### Task requirements
Reproduce the whole of the data exactly.

### Dataset entries

━━━━━━━━━━━━━━━━

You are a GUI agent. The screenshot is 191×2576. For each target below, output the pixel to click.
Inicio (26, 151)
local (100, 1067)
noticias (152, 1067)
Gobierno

━━━━━━━━━━━━━━━━

### Solution for this task
You are a GUI agent. The screenshot is 191×2576. For each target below, output the pixel to click.
Inicio (26, 151)
local (100, 1067)
noticias (152, 1067)
Gobierno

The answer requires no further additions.